Not all people accused are guilty. However not all people accused are innocent. Unless you were there or there is 100% proof you will never ever know.

Scrapper142 · 14/11/2017 23:51

Vague hearsay stories of someone someone knows aren't helpful, it's perpetuating a myth. The reality is false accusations are rare, rapes aren't.

From my experience, although painfully slow, the police have never made me feel anything other than being totally believed. In part I suspect this is due to the rarity of false accusations.

My rapist genuinely thinks he's a nice guy. He told me as much while explaining in all his friendships and relationships he has only ever been kind, loving and respectful. Apart from to me, I pointed out. No answer. He also told me he wasn't one of those 'evil' rapist, said without a hint of irony.

OP posts:
Sensimilla · 15/11/2017 08:10

The man/boy who raped me was someone that I had been in a relationship with previously for 2 years. He raped me about a week after I ended it.

He never gave any hint of being capable of rape, whilst we were together. We were very much in love and he was kind and thoughtful, never aggressive or disrespectful in any way.

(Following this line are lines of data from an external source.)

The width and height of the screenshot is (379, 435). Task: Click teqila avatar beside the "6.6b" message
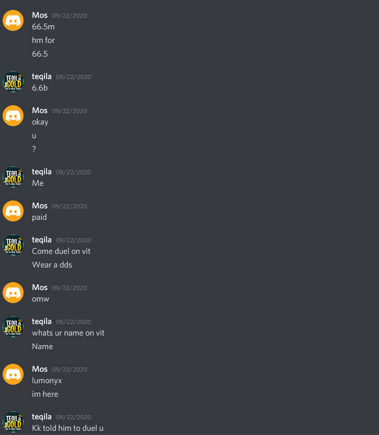point(13,82)
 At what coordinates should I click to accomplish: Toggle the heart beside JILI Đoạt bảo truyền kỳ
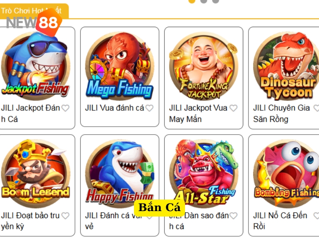click(x=65, y=215)
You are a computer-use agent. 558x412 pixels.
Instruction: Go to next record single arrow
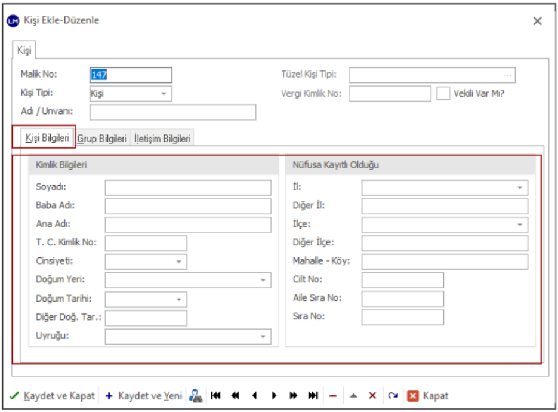point(274,396)
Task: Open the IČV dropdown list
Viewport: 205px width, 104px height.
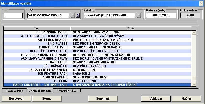Action: (73, 16)
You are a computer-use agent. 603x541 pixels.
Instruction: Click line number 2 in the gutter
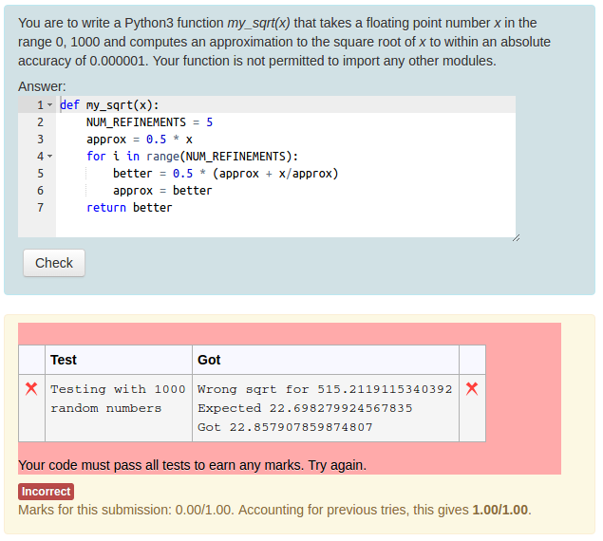pyautogui.click(x=40, y=122)

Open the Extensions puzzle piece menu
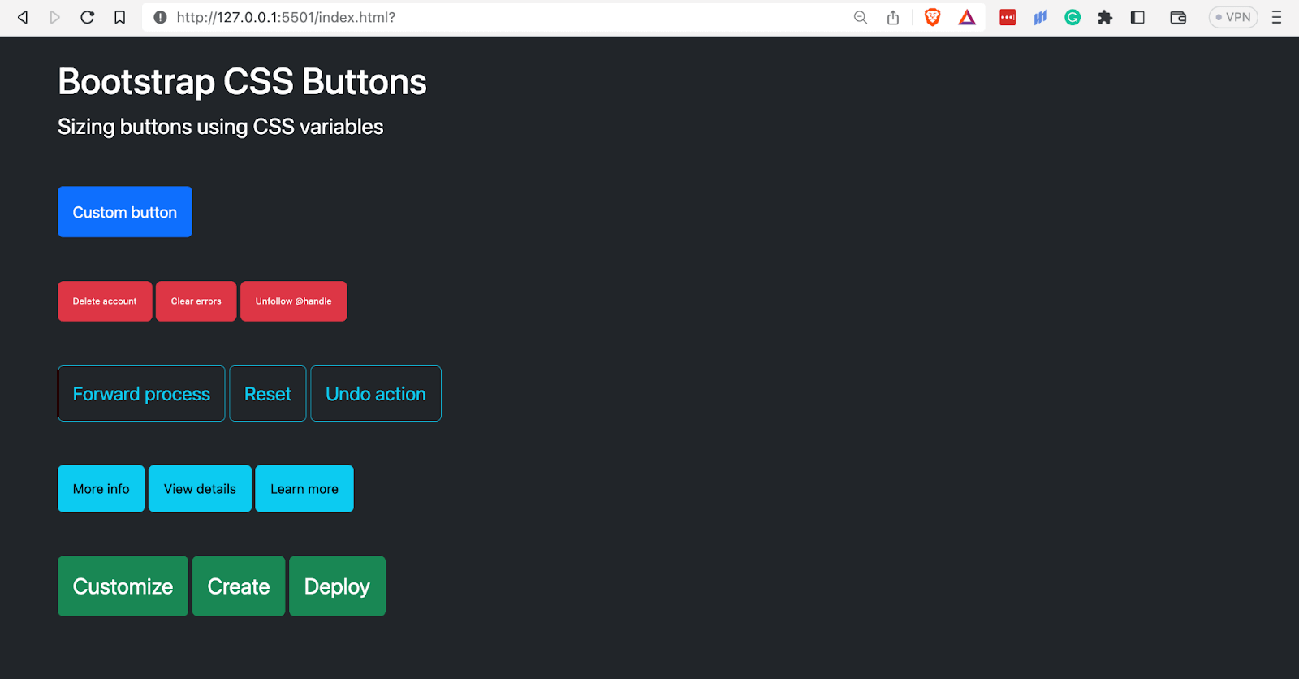tap(1104, 17)
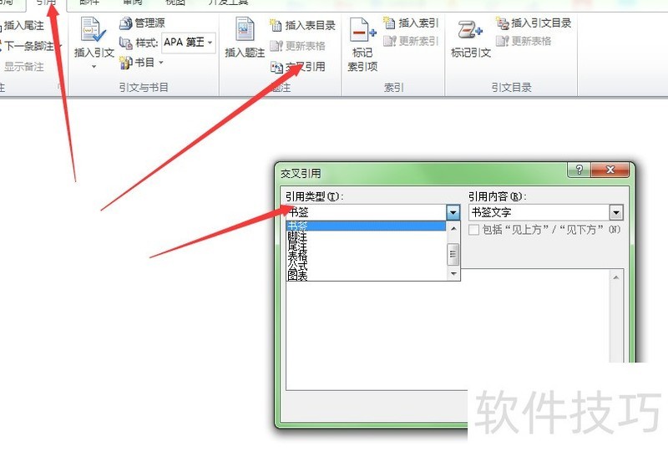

The rape was very violent. You really never know that your partner could not be guilty

mustbemad17 · 15/11/2017 08:22

Scrapper it's nice to hear that your dealings with the police were positive. Sadly mine weren't, I was treated like an inconvenience. Made to tell my 'story' to an untrained male police officer because we had to wait an hour for a specialist female officer - i'd rather have waited. I got picked up by an officer to do a photo e-fit parade & for the entire thirty minutes she basically told me they would get nowhere because I waited three days to report it. Even when they found the CCTV of this guy dragging me down an alley at knifepoint? They questioned whether I was 'joking around' with him.
They had so much evidence against this bloke, & still treated me like some silly little girl. It was actually a relief to sign the forms to drop the charges because I felt like I was having a breakdown

Offred · 15/11/2017 08:23

I find it quite concerning the number of people who are saying ‘my partner would never be capable of it’...

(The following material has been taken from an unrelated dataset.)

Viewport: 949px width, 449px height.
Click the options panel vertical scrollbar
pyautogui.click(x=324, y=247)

This is absolutely because of rape myths about what sort of man is a rapist.

Like Tammy has been saying it’s not being any sort of man, it’s simply putting yourself above gaining of free consent... that’s all...

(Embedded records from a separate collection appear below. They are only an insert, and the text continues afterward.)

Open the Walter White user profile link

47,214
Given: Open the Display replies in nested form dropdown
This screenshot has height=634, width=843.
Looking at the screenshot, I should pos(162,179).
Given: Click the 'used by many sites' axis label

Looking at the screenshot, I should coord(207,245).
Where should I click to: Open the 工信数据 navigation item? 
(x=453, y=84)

Given the culture of masculinity is set around abuse of women (and femininity) I find it hard to believe that there are men who have never ever engaged in that kind of abuse of women (minor or major) and whilst I have some sympathy for that because the pressure of socialisation is hard to overcome, it’s totally ridiculous to say or think that how your partner is with you now is how he always is with all women and how he always will be with you.

mustbemad17 · 15/11/2017 08:26

I think that's pushing it a little Offred. You're basically saying that every man has at some point in his life abused a woman in some form. Not sure I agree with that. Yes there are some bastards in the world but I can't agree that all of them are.
By that token all women must have at some point been abusive towards men in the fight for 'feminism' - stands to reason surely?

Offred · 15/11/2017 08:27

Mad - things have changed within policing. My recent experience with the specialist team has been really good. 12 years ago when I called the police about ex pushing me to the ground and taking our baby they were so horrible that I was frightened to tell them all the rest of the stuff.

mustbemad17 · 15/11/2017 08:29

I am so glad to hear that Offred, because honest to god after that experience I would never willingly go to the police again. Which is soul destroying really!

Offred · 15/11/2017 08:30

No, it doesn’t. It’s only a part of feminism that is about hating on men, it’s not even really considered legitimate feminism by the vast majority of feminists.

The culture of masculinity is almost exclusively about showing that men are superior by abusing women (and feminity) in a myriad of ways.